“But in time nothing can be without becoming. So among the dragon-people some became more and more in love with flight and wildness, and would have less and less to do with the works of making, or with study and learning, or with houses and cities. They wanted only to fly farther and farther, hunting and eating their kill, ignorant and uncaring, seeking more freedom and more.
“Others of the dragon-people came to care little for flight, but gathered up treasure, wealth, things made, things learned. They built houses, strongholds to keep their treasures in, so they could pass all they gained to their children, ever seeking more increase and more. And they came to fear the wild ones, who might come flying and destroy all their dear hoard, burn it up in a blast of flame out of mere carelessness and ferocity.
“The wild ones feared nothing. They learned nothing. Because they were ignorant and fearless, they could not save themselves when the flightless ones trapped them as animals and killed them. But other wild ones would come flying and set the beautiful houses afire, and destroy, and kill. Those that were strongest, wild or wise, were those who killed each other first.
“Those who were most afraid, they hid from the fighting, and when there was no more hiding they ran from it. They used their skills of making and made boats and sailed east, away from the western isles where the great winged ones made war among the ruined towers.

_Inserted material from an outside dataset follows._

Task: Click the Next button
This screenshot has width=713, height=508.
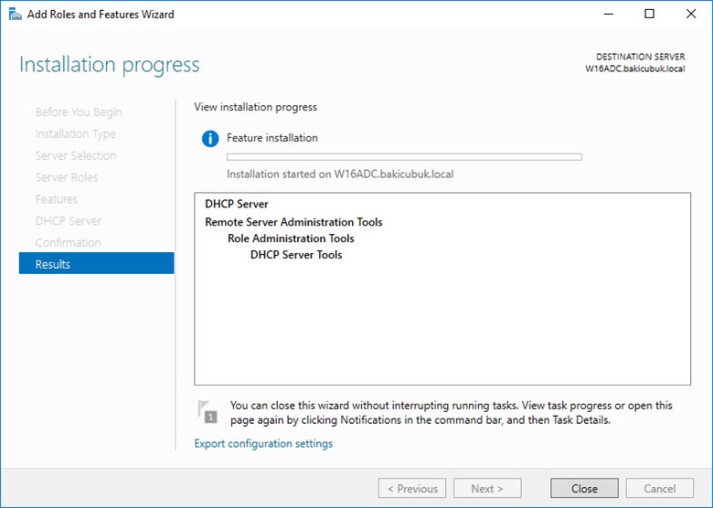Action: pyautogui.click(x=488, y=489)
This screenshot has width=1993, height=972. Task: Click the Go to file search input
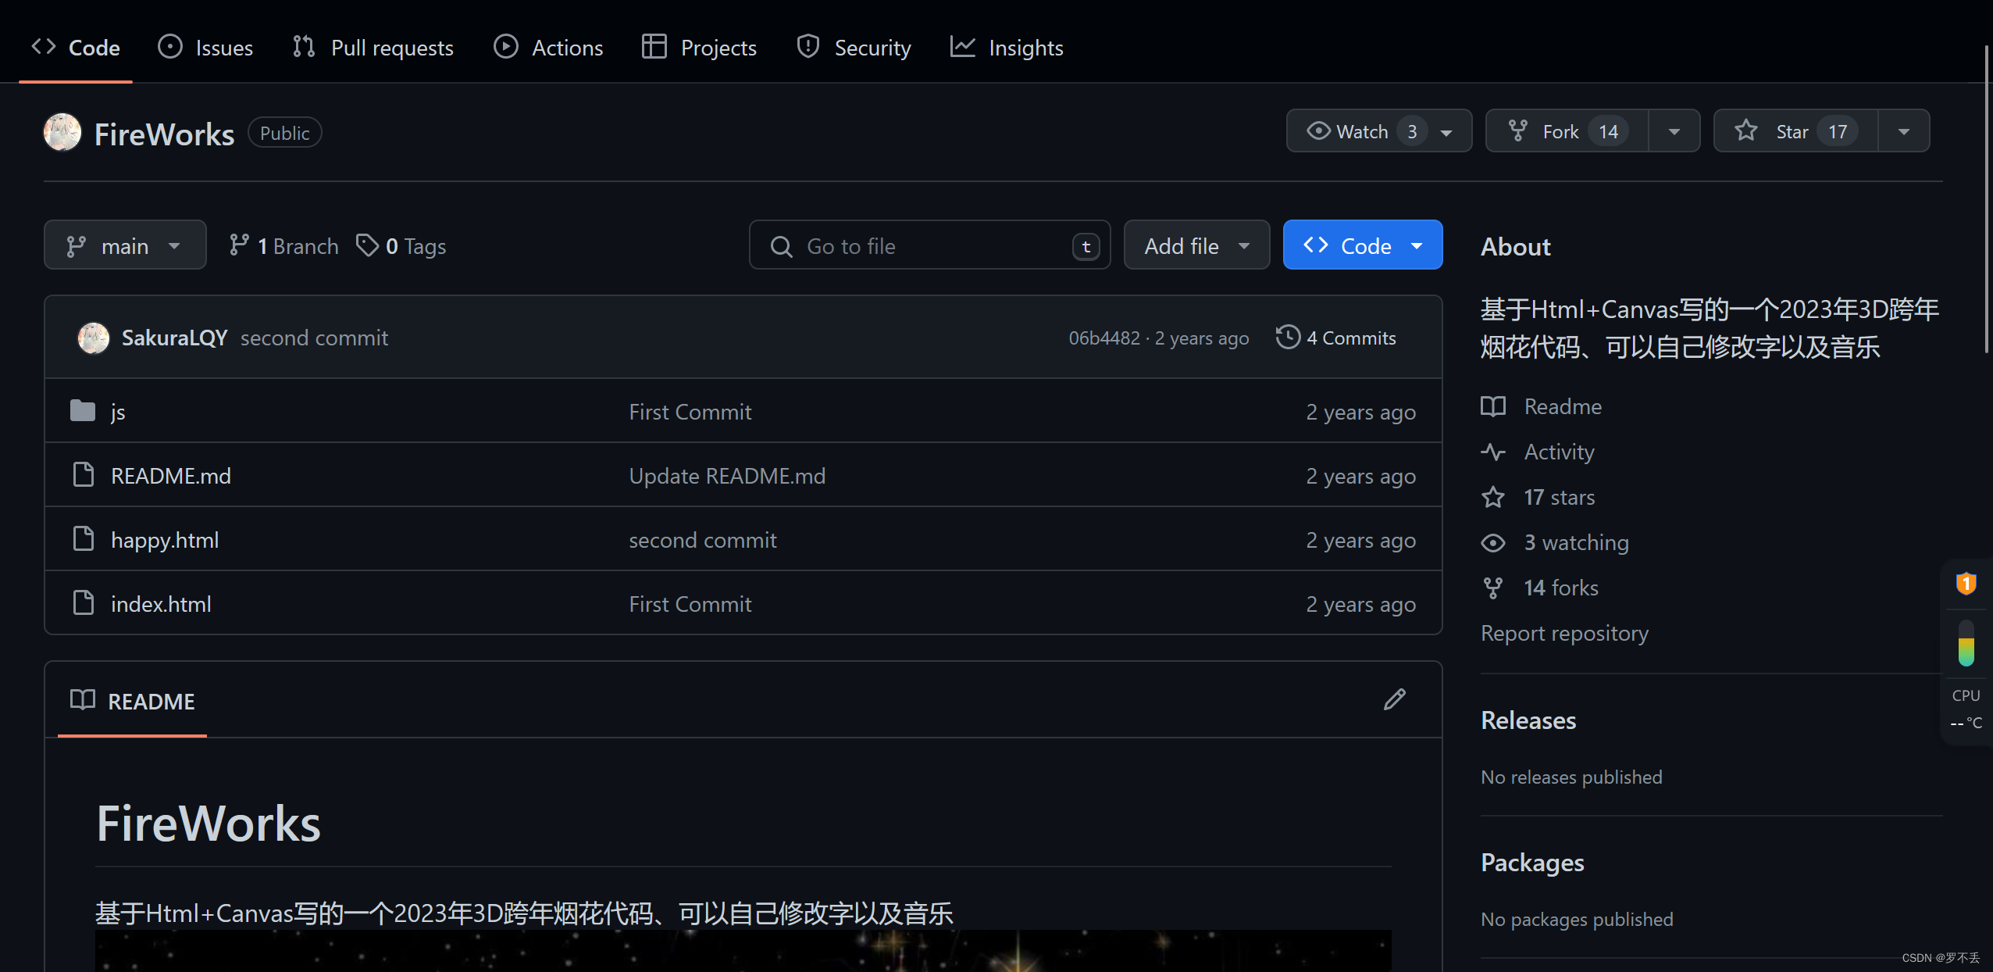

“So those who had been both dragon and human changed, becoming two peoples—the dragons, always fewer and wilder, scattered by their endless, mindless greed and anger, in the far islands of the Western Reach; and the human folk, always more numerous in their rich towns and cities, filling up the Inner Isles and all the south and east. But among them there were some who saved the learning of the dragons—the True Language of the Making—and these are now the wizards.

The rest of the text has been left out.